— TASK DETAILS —
Swap "pixels" for "px" throughout the stretch of items from the line containing "636x764 pixels. Task: Copy the vue code block" through the end of the items, leaving all else unchanged. Give back only that stretch, without the pictures.

** Begin **

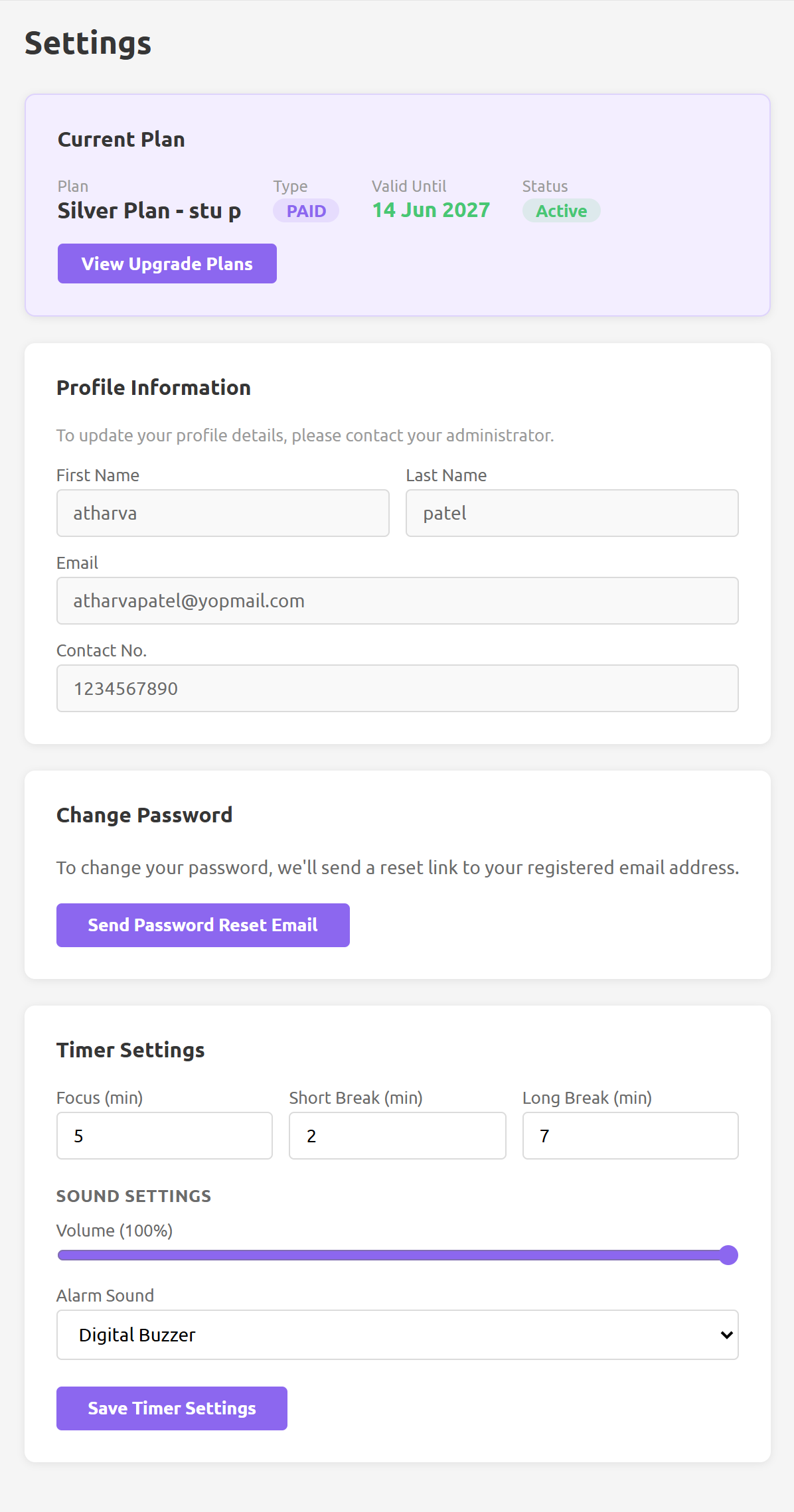The height and width of the screenshot is (1512, 794).
Task: Focus the Focus (min) input field
Action: (165, 1136)
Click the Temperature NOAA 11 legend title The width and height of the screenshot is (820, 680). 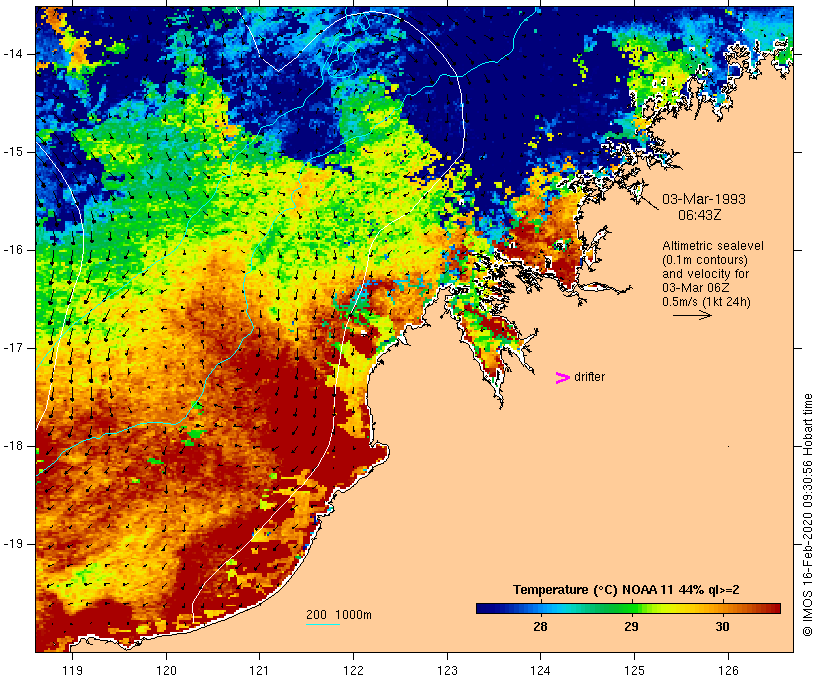click(x=626, y=590)
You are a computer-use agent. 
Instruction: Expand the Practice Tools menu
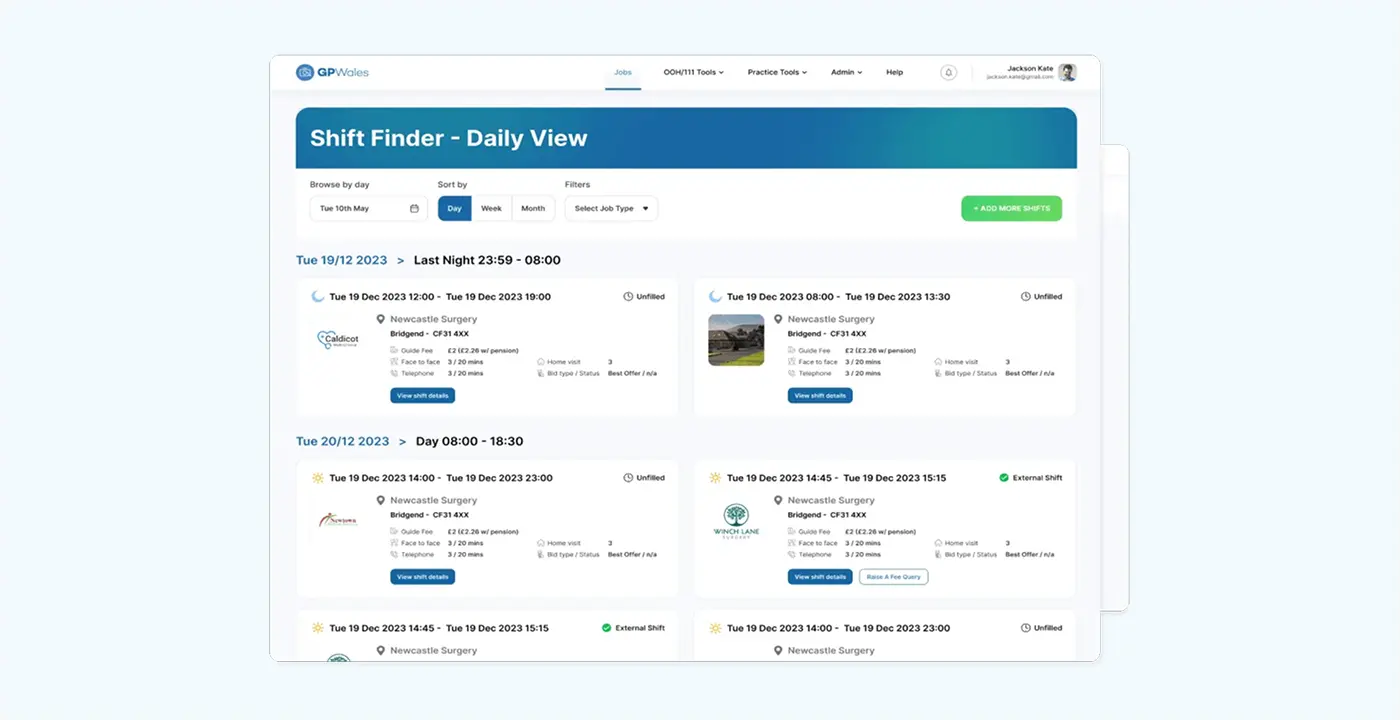click(777, 72)
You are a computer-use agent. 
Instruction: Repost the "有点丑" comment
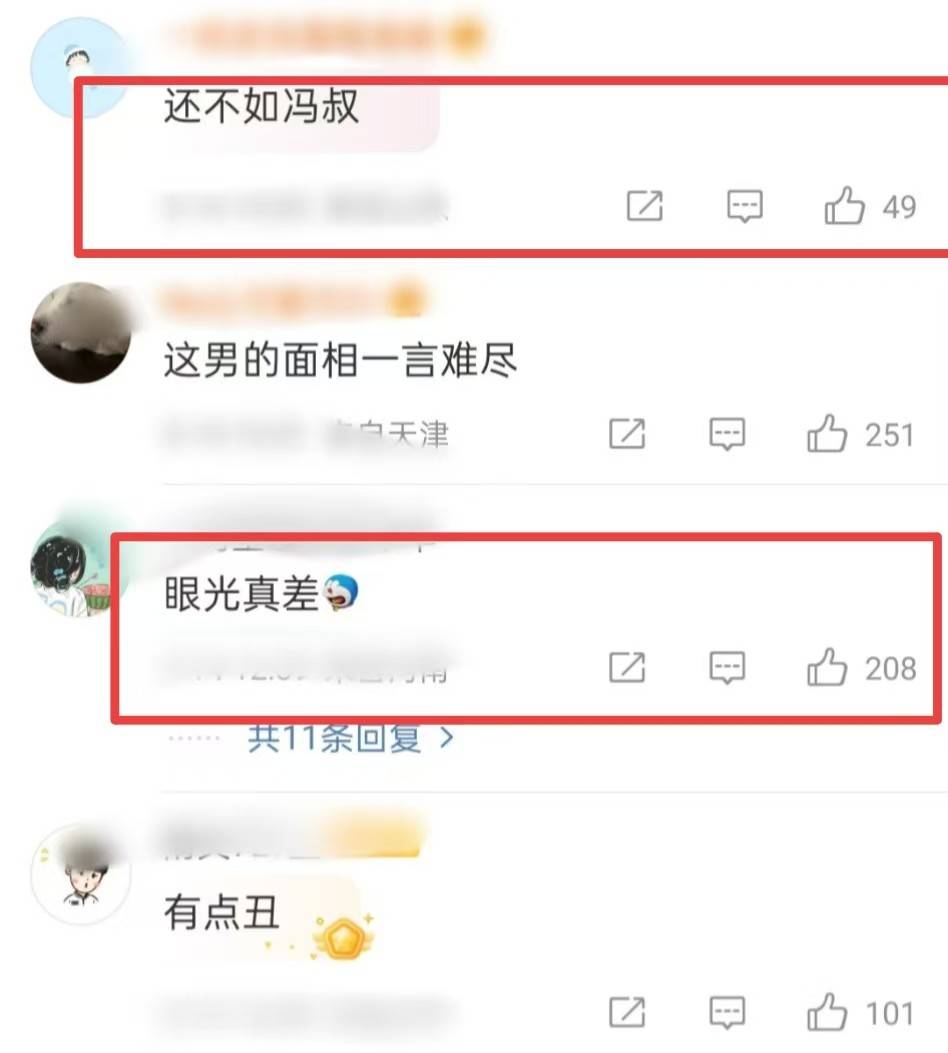pyautogui.click(x=627, y=1012)
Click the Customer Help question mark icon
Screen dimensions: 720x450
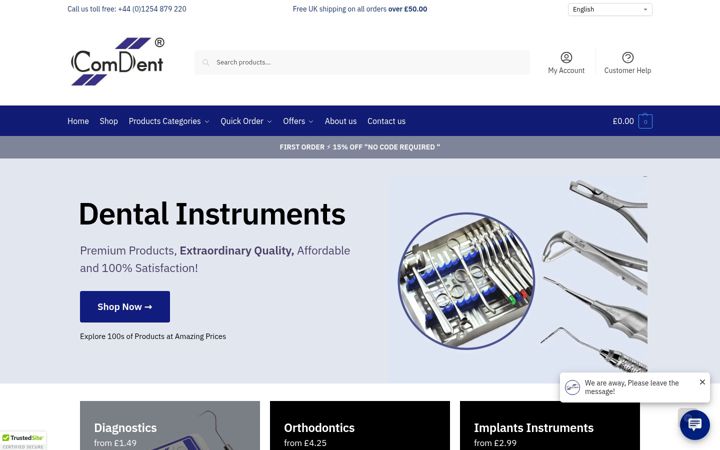(628, 57)
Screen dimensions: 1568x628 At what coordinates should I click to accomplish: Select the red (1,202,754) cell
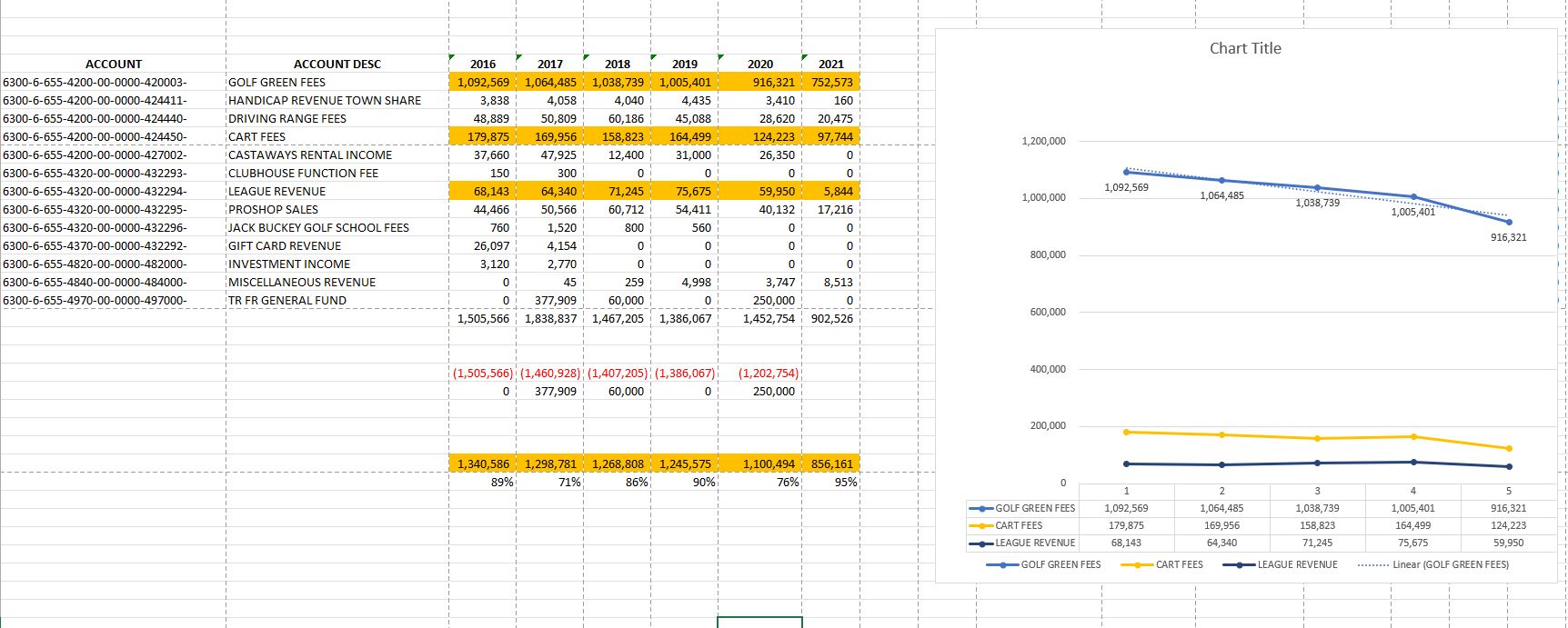768,373
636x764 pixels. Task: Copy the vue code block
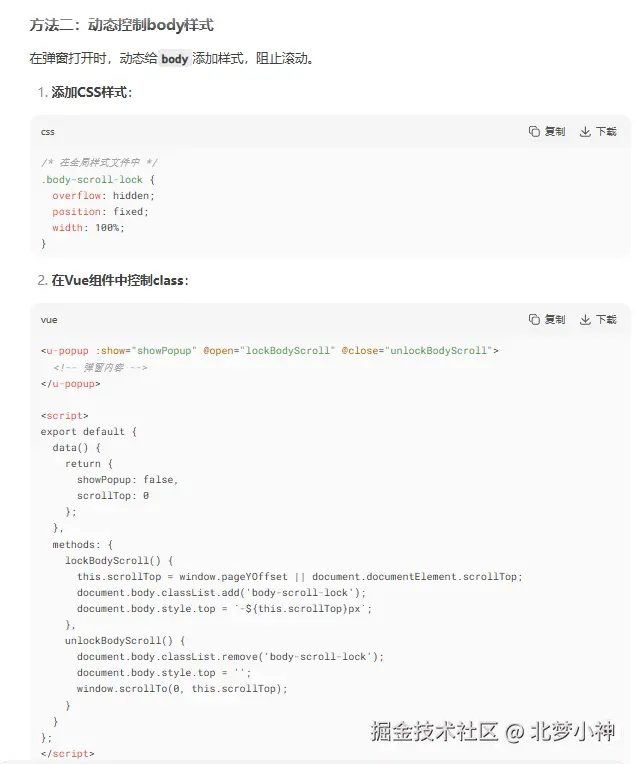coord(547,319)
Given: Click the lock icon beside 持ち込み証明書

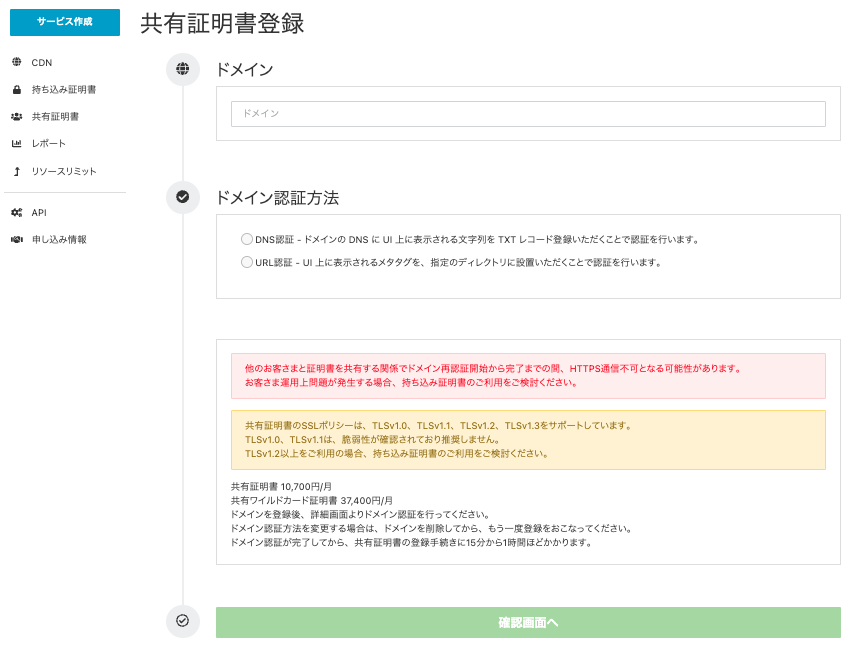Looking at the screenshot, I should [16, 88].
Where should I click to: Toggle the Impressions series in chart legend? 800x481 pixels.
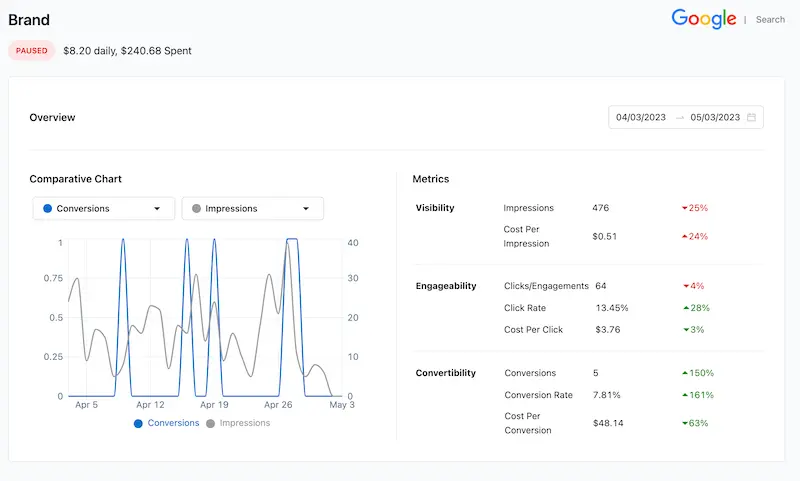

** End **

— SOLUTION —
636x764 px. Task: Copy the vue code block
coord(547,319)
Given: Click the lock icon beside 持ち込み証明書

Looking at the screenshot, I should [16, 88].
Where should I click to: Toggle the Impressions series in chart legend? 800x481 px.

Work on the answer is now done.